_GIVEN DATA_.
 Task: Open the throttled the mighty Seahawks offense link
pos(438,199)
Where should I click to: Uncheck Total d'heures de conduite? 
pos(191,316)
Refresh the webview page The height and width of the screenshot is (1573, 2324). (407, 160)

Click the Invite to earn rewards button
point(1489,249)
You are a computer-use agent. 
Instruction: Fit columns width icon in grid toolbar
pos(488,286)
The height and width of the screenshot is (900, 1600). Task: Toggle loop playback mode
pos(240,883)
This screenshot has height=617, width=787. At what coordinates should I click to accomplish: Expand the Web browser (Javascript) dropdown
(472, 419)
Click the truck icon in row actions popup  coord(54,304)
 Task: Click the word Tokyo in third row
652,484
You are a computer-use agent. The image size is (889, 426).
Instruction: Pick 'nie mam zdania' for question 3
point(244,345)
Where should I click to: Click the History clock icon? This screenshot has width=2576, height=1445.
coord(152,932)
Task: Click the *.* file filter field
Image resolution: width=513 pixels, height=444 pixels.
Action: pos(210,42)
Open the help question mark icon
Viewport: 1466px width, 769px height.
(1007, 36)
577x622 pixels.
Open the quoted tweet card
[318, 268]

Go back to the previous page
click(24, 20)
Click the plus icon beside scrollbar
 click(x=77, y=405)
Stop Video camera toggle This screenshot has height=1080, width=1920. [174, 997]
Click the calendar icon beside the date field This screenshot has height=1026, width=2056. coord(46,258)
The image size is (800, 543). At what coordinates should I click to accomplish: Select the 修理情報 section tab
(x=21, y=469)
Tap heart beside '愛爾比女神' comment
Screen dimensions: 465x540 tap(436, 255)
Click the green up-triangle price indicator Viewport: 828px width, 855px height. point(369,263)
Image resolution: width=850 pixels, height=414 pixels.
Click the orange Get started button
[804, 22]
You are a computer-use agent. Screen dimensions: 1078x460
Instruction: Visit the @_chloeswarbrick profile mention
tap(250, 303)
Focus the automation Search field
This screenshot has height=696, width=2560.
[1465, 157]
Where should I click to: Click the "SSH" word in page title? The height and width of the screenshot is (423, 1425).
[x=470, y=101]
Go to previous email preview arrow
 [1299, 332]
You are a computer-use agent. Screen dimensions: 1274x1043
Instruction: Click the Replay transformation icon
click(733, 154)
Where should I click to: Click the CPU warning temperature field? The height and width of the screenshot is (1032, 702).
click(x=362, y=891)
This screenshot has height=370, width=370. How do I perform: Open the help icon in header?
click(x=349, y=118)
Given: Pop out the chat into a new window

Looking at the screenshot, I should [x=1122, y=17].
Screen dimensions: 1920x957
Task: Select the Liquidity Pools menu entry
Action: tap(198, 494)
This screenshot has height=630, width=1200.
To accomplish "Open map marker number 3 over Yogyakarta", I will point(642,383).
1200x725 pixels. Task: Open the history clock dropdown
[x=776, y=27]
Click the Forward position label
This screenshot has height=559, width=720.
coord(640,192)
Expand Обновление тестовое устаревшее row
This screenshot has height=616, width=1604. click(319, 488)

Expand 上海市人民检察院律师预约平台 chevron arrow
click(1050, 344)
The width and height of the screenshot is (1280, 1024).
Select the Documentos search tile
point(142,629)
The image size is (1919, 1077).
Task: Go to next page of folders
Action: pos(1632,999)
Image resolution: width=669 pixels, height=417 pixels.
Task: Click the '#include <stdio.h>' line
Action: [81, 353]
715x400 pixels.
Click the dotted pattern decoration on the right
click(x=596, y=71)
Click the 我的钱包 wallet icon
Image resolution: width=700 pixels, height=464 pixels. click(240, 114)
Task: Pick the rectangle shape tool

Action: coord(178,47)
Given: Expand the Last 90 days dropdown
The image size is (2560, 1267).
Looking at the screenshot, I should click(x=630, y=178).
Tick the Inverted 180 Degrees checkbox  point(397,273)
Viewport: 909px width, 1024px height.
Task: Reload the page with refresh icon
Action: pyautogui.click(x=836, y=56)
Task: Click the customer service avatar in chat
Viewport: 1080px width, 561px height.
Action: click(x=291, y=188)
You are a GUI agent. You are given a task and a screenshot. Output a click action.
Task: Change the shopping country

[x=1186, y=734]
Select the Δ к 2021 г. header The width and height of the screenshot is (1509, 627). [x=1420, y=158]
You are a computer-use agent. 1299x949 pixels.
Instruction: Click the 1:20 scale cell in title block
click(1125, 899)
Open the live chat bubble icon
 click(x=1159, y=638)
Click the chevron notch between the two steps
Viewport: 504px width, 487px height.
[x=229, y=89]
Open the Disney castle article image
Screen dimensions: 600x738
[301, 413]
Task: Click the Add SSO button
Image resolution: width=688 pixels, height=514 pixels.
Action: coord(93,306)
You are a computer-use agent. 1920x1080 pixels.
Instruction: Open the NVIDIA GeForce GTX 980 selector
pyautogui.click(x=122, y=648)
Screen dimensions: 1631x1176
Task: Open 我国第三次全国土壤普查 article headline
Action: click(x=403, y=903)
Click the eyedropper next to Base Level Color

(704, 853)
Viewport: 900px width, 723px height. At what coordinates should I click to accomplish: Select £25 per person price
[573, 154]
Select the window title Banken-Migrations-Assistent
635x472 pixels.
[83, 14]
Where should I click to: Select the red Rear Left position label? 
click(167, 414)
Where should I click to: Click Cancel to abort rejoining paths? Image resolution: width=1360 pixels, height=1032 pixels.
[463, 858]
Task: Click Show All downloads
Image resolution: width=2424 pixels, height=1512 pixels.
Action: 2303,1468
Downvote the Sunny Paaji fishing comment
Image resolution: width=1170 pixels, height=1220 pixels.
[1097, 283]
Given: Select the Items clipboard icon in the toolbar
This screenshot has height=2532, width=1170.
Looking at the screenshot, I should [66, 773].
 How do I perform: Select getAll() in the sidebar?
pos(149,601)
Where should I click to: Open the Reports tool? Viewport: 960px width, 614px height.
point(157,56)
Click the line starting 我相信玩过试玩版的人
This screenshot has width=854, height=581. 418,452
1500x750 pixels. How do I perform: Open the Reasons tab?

_SET EXERCISE_.
Copy all of the data above line for line, without changing anything.

_EXERCISE OUTPUT_.
 Task: Open the throttled the mighty Seahawks offense link
pos(438,199)
Where should I click to: Uncheck Total d'heures de conduite? 
pos(191,316)
Refresh the webview page The height and width of the screenshot is (1573, 2324). (407, 160)

Click the Invite to earn rewards button
point(1489,249)
You are a computer-use agent. 
Instruction: Fit columns width icon in grid toolbar
pos(488,286)
The height and width of the screenshot is (900, 1600). Task: Toggle loop playback mode
pos(240,883)
This screenshot has height=617, width=787. At what coordinates should I click to accomplish: Expand the Web browser (Javascript) dropdown
(472, 419)
Click the truck icon in row actions popup  coord(54,304)
 Task: Click the word Tokyo in third row
652,484
You are a computer-use agent. The image size is (889, 426).
Instruction: Pick 'nie mam zdania' for question 3
point(244,345)
Where should I click to: Click the History clock icon? This screenshot has width=2576, height=1445.
coord(152,932)
Task: Click the *.* file filter field
Image resolution: width=513 pixels, height=444 pixels.
Action: pos(210,42)
Open the help question mark icon
Viewport: 1466px width, 769px height.
(1007, 36)
577x622 pixels.
Open the quoted tweet card
[318, 268]

Go back to the previous page
click(24, 20)
Click the plus icon beside scrollbar
 click(x=77, y=405)
Stop Video camera toggle This screenshot has height=1080, width=1920. [174, 997]
Click the calendar icon beside the date field This screenshot has height=1026, width=2056. coord(46,258)
The image size is (800, 543). At what coordinates should I click to accomplish: Select the 修理情報 section tab
(x=21, y=469)
Tap heart beside '愛爾比女神' comment
Screen dimensions: 465x540 tap(436, 255)
Click the green up-triangle price indicator Viewport: 828px width, 855px height. point(369,263)
Image resolution: width=850 pixels, height=414 pixels.
Click the orange Get started button
[804, 22]
You are a computer-use agent. Screen dimensions: 1078x460
Instruction: Visit the @_chloeswarbrick profile mention
tap(250, 303)
Focus the automation Search field
This screenshot has height=696, width=2560.
[1465, 157]
Where should I click to: Click the "SSH" word in page title? The height and width of the screenshot is (423, 1425).
[x=470, y=101]
Go to previous email preview arrow
 [1299, 332]
You are a computer-use agent. Screen dimensions: 1274x1043
Instruction: Click the Replay transformation icon
click(733, 154)
Where should I click to: Click the CPU warning temperature field? The height and width of the screenshot is (1032, 702).
click(x=362, y=891)
This screenshot has height=370, width=370. How do I perform: Open the help icon in header?
click(x=349, y=118)
Given: Pop out the chat into a new window

Looking at the screenshot, I should [x=1122, y=17].
Screen dimensions: 1920x957
Task: Select the Liquidity Pools menu entry
Action: tap(198, 494)
This screenshot has height=630, width=1200.
To accomplish "Open map marker number 3 over Yogyakarta", I will point(642,383).
1200x725 pixels. Task: Open the history clock dropdown
[x=776, y=27]
Click the Forward position label
This screenshot has height=559, width=720.
coord(640,192)
Expand Обновление тестовое устаревшее row
This screenshot has height=616, width=1604. click(319, 488)

Expand 上海市人民检察院律师预约平台 chevron arrow
click(1050, 344)
The width and height of the screenshot is (1280, 1024).
Select the Documentos search tile
point(142,629)
The image size is (1919, 1077).
Task: Go to next page of folders
Action: pos(1632,999)
Image resolution: width=669 pixels, height=417 pixels.
Task: Click the '#include <stdio.h>' line
Action: [81, 353]
715x400 pixels.
Click the dotted pattern decoration on the right
click(x=596, y=71)
Click the 我的钱包 wallet icon
Image resolution: width=700 pixels, height=464 pixels. click(240, 114)
Task: Pick the rectangle shape tool

Action: coord(178,47)
Given: Expand the Last 90 days dropdown
The image size is (2560, 1267).
Looking at the screenshot, I should click(x=630, y=178).
Tick the Inverted 180 Degrees checkbox  point(397,273)
Viewport: 909px width, 1024px height.
Task: Reload the page with refresh icon
Action: pyautogui.click(x=836, y=56)
Task: Click the customer service avatar in chat
Viewport: 1080px width, 561px height.
Action: click(x=291, y=188)
You are a GUI agent. You are given a task and a screenshot. Output a click action.
Task: Change the shopping country

[x=1186, y=734]
Select the Δ к 2021 г. header The width and height of the screenshot is (1509, 627). [x=1420, y=158]
You are a computer-use agent. 1299x949 pixels.
Instruction: Click the 1:20 scale cell in title block
click(1125, 899)
Open the live chat bubble icon
 click(x=1159, y=638)
Click the chevron notch between the two steps
Viewport: 504px width, 487px height.
[x=229, y=89]
Open the Disney castle article image
Screen dimensions: 600x738
[301, 413]
Task: Click the Add SSO button
Image resolution: width=688 pixels, height=514 pixels.
Action: coord(93,306)
You are a computer-use agent. 1920x1080 pixels.
Instruction: Open the NVIDIA GeForce GTX 980 selector
pyautogui.click(x=122, y=648)
Screen dimensions: 1631x1176
Task: Open 我国第三次全国土壤普查 article headline
Action: click(x=403, y=903)
Click the eyedropper next to Base Level Color

(704, 853)
Viewport: 900px width, 723px height. At what coordinates should I click to accomplish: Select £25 per person price
[573, 154]
Select the window title Banken-Migrations-Assistent
635x472 pixels.
[83, 14]
Where should I click to: Select the red Rear Left position label? 
click(167, 414)
Where should I click to: Click Cancel to abort rejoining paths? Image resolution: width=1360 pixels, height=1032 pixels.
[463, 858]
Task: Click Show All downloads
Image resolution: width=2424 pixels, height=1512 pixels.
Action: 2303,1468
Downvote the Sunny Paaji fishing comment
Image resolution: width=1170 pixels, height=1220 pixels.
[1097, 283]
Given: Select the Items clipboard icon in the toolbar
This screenshot has height=2532, width=1170.
Looking at the screenshot, I should [66, 773].
 How do I perform: Select getAll() in the sidebar?
pos(149,601)
Where should I click to: Open the Reports tool? Viewport: 960px width, 614px height.
point(157,56)
Click the line starting 我相信玩过试玩版的人
This screenshot has width=854, height=581. 418,452
1500x750 pixels. How do I perform: Open the Reasons tab?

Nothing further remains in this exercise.